Research Papers

Denoising and Chaotic Feature Extraction of Electrocardial Signals for Driver Fatigue Detection by Kolmogorov Entropy

[+] Author and Article Information
Yongxiang Jiang

Institute of Robotics and Intelligent Equipment,
Tianjin University of Technology and Education,
1310 Dagunan Road, Hexi District,
Tianjin 300222, China
e-mail: jiangyongxiang@tute.edu.cn

Shijie Guo

State Key Laboratory of Reliability and
Intelligence of Electrical Equipment,
Hebei Key Laboratory of Robot Sensing and
Human-Robot Interaction,
Hebei University of Technology,
8 Dingzigu Yihaolu, Hongqiao District,
Tianjin 300130, China
e-mail: guoshijie@hebut.edu.cn

Sanpeng Deng

Institute of Robotics and Intelligent Equipment,
Tianjin University of Technology and Education,
1310 Dagunan Road, Hexi District,
Tianjin 300222, China
e-mail: sanpeng@yeah.net

1Corresponding author.

Contributed by the Dynamic Systems Division of ASME for publication in the JOURNAL OF DYNAMIC SYSTEMS, MEASUREMENT,AND CONTROL. Manuscript received August 22, 2017; final manuscript received August 28, 2018; published online October 19, 2018. Assoc. Editor: Dumitru I. Caruntu.
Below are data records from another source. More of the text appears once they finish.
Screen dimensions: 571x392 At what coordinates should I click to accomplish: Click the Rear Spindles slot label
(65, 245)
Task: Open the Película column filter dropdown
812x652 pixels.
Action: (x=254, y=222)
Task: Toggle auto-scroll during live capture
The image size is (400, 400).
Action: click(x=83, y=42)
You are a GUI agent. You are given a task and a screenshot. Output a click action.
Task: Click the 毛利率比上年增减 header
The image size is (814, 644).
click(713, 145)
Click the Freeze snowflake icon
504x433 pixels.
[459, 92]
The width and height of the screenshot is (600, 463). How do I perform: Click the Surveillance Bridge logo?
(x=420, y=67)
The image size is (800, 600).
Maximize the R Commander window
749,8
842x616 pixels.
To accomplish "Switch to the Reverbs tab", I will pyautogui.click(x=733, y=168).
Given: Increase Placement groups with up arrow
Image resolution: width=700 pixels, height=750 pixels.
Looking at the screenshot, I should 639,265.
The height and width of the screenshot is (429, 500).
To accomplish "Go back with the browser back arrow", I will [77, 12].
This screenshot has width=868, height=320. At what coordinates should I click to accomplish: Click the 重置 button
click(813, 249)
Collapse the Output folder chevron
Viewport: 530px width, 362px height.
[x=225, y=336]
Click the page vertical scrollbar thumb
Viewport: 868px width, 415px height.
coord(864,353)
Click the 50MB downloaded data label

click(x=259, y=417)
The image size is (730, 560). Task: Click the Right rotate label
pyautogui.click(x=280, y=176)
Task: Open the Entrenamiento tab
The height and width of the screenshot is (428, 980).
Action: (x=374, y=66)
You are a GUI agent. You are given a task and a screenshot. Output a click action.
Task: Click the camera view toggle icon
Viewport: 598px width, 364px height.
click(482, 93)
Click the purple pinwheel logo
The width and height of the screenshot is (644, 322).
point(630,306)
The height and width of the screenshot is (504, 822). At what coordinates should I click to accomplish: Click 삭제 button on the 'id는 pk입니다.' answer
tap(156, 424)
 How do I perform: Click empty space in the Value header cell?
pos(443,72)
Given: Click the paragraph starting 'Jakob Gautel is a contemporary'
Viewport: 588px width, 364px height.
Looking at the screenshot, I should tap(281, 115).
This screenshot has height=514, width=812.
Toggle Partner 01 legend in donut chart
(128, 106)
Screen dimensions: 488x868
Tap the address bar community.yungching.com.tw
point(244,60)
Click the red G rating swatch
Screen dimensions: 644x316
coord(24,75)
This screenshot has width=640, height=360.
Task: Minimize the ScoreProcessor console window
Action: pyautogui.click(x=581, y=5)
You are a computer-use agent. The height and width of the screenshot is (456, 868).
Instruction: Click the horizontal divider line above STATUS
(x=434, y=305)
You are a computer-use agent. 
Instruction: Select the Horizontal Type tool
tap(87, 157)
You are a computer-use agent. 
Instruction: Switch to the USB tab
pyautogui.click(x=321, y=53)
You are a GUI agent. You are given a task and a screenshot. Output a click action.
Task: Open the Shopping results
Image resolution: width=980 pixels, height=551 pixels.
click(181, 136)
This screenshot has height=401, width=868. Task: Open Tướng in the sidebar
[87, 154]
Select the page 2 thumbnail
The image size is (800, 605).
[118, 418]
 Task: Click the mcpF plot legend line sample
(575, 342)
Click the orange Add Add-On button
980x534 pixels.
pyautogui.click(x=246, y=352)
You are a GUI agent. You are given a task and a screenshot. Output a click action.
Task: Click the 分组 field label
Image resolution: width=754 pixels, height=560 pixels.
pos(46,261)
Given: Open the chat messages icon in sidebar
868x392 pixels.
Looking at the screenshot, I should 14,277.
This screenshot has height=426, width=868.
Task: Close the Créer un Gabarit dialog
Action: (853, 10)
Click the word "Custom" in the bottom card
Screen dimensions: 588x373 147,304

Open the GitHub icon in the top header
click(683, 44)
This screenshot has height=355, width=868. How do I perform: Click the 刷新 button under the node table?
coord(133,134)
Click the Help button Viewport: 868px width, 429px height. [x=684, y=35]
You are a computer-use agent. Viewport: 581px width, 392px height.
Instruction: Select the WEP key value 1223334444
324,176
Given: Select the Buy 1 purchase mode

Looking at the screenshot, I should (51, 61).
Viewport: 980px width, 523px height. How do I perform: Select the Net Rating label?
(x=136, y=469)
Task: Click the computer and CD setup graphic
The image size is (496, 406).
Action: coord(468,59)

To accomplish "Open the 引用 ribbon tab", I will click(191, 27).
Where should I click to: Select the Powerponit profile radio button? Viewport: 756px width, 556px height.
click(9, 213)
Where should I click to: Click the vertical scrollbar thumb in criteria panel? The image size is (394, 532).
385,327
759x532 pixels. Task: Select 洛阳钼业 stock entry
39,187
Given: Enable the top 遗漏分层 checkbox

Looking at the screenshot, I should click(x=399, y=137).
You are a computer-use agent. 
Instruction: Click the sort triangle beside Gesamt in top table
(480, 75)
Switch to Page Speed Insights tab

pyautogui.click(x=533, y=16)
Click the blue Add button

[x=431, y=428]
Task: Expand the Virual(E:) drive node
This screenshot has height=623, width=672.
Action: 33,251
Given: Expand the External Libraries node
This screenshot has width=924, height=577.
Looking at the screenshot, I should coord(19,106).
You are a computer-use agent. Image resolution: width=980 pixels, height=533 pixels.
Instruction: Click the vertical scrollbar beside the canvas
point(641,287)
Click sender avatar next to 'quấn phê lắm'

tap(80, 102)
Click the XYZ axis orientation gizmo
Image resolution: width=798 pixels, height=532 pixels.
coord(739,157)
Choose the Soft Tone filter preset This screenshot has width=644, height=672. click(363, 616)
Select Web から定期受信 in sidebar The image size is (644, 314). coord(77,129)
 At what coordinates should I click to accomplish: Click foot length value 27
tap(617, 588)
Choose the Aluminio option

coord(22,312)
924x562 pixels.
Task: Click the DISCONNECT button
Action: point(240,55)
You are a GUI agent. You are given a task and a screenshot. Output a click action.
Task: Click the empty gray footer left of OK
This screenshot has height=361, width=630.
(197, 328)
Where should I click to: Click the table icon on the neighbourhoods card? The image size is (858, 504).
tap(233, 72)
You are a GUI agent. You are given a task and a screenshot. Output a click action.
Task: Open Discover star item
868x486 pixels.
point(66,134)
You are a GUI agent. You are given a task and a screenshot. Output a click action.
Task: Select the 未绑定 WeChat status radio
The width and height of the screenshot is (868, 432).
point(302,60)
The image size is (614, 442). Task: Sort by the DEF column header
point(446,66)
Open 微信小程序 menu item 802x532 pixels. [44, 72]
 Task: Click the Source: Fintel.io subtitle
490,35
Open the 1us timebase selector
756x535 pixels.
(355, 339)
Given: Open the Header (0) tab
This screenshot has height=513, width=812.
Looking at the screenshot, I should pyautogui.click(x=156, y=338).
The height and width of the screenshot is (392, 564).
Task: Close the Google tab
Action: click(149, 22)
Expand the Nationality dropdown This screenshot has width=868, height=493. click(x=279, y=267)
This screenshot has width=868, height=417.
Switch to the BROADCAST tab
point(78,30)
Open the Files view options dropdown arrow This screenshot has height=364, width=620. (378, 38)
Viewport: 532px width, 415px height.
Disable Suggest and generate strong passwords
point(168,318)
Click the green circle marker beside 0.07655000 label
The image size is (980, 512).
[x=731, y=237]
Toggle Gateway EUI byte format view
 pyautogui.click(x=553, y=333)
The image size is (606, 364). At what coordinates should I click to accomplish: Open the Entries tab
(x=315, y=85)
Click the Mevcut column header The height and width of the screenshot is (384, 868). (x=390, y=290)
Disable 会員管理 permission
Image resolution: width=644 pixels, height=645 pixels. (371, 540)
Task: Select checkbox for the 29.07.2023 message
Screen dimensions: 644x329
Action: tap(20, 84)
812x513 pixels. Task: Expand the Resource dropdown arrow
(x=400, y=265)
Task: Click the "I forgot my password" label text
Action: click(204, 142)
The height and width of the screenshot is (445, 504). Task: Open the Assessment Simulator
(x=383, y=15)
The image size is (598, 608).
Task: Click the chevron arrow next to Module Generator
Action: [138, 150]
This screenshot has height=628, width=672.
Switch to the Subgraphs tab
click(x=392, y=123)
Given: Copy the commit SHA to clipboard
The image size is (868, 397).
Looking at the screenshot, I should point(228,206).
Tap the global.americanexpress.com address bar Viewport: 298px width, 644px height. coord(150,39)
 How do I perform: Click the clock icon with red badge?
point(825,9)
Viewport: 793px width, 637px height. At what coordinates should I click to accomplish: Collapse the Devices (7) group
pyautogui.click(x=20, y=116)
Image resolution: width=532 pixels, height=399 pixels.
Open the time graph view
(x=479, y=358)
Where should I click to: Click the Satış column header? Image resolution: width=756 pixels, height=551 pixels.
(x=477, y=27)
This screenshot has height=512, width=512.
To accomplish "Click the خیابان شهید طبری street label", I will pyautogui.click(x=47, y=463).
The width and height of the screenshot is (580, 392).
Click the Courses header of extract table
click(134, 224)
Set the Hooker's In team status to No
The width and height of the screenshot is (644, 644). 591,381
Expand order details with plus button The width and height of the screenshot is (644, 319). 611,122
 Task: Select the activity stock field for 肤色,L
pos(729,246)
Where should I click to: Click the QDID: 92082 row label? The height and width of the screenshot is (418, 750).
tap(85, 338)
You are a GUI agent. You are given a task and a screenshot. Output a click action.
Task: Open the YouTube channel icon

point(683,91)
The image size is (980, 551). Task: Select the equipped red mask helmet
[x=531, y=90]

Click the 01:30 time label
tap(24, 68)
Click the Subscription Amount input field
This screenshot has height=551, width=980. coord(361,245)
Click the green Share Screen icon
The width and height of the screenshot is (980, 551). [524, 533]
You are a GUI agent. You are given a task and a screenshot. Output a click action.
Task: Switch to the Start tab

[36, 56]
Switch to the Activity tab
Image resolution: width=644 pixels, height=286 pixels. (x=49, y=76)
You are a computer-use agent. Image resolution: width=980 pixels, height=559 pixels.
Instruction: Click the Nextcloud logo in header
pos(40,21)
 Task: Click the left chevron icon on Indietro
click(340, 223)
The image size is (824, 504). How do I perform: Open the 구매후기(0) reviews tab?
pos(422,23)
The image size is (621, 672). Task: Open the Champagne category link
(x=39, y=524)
J. Dyn. Sys., Meas., Control 141(2), 021013 (Oct 19, 2018) (7 pages) Paper No: DS-17-1419; doi: 10.1115/1.4041355 History: Received August 22, 2017; Revised August 28, 2018

This paper proposes a detection method of driver fatigue by use of electrocardial signals. First, lifting wavelet transform (LWT) was used to reduce signal noise and its effect was confirmed by applying it to the denoising of a white-noise-mixed Lorenz signal. Second, phase space reconstruction was conducted for extracting chaotic features of the measured electrocardial signals. The phase diagrams show fractal geometry features even under a strong noise background. Finally, Kolmogorov entropy, which is a factor reflecting the uncertainty in and the chaotic level of a nonlinear dynamic system, was used as an indicator of driver fatigue. The effectiveness of Kolmogorov entropy in the judgment of driver fatigue was confirmed by comparison with a semantic differential (SD) subjective evaluation experiment. It was demonstrated that Kolmogorov entropy has a strong relationship with driver fatigue. It decreases when fatigue occurs. Furthermore, the influences of delay time and sampling points on Kolmogorov entropy were investigated, since the two factors are important to the actual use of the proposed detection method. Delay time may have significant influence on fatigue determination, but sampling points are relatively inconsequential. This result indicates that real-time detection can be realized by selecting a reasonably small number of sampling points.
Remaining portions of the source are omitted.